I’ve said it before — one of the best ways to defeat an adversary in litigation is to use his own words against him. Garcia now seems to think there’s a principle he has to defend in arguing that Fairey’s poster infringed his copyright in his photograph. AP also thinks Fairey’s work was an infringement but that it owns the copyright in the photograph on the grounds that it was a “work for hire.” Be that as it may, if Garcia thinks Fairey’s work is sufficiently transformative that it stands on its own as an original work, that would be pretty harmful to his and AP’s arguments, wouldn’t it?

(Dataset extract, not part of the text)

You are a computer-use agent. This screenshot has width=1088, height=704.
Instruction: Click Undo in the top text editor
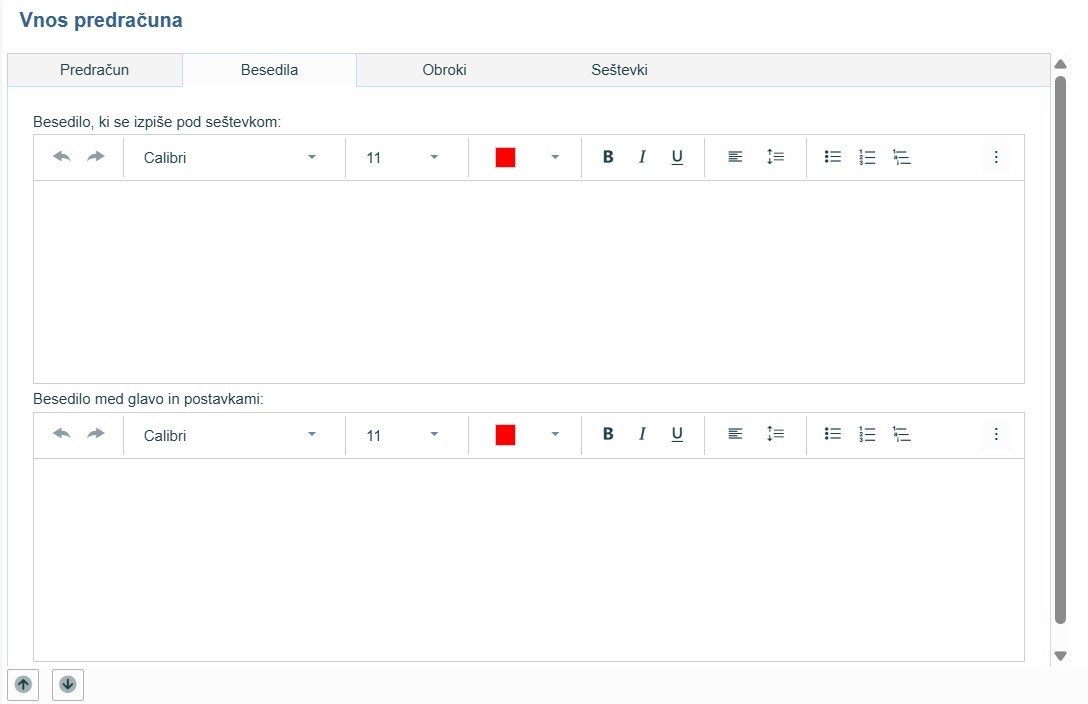[62, 157]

Well, for a long time Garcia himself didn’t realize Fairey’s poster might’ve been made from his photograph. As Scene on the Road reported last January, Garcia, after learning that many thought his photo was the original source said, “I’ve been on the campaign for twenty something months, so I would see the artwork, I would photograph it, and think what is with this image? But it didn’t snap. It never occurred to me it was my picture.” (emphasis added)
Moreover, he said he wasn’t interested in a lawsuit because he understood that artists create by remixing the “things” around them:
[Garcia] was quick to add he is not mad at Fairey, and he’s not looking at any lawsuits. “I know artists like to look at things; they see things and they make stuff. It’s a really cool piece of work. I wouldn’t mind getting a signed litho or something from the artist to put up on my wall.”

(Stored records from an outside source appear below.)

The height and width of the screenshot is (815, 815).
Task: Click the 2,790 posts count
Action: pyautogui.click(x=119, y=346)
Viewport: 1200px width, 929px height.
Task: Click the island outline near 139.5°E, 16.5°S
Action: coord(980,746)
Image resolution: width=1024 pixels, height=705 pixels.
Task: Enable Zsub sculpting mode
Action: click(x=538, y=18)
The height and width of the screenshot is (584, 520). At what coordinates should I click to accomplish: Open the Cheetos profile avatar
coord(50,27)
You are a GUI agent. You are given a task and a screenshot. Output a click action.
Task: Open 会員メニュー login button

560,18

So let’s see: Garcia didn’t recognize his own photo was the source of Fairey’s work even after regularly seeing and photographing Fairey’s poster. In fact, it took someone else to point out that Garcia’s work might have been the source. And Garcia himself thinks Fairey’s poster is “a really cool piece of work” and knows “artists” work by doing what Fairey allegedly did with his photo. I don’t know how better to identify and define a work that stands on its own as an original piece of art.
But later, in an interview with NPR’s Terry Gross at the end of February, Garcia seemed to be singing a different tune, saying that Fairey had taken something “that didn’t belong to him”:
Initially when I found out, I was disappointed in the fact that, you know, someone had – was able to go onto the Internet and take something that doesn’t belong to them and then use it. I think that that part of this whole story is crucial for people to understand that simply because it’s on the Internet doesn’t mean it’s free for the taking, and just because you can take it, doesn’t mean it belongs to you.
So which was it Manny — your first take that what Fairey did was “cool,” that you’d like to have a “signed litho,” and that Fairey had merely done what artists do in taking and reworking the photo, or your second take that he had taken something that didn’t belong to him and used it? And why was it you didn’t recognize the poster was taken from your photo?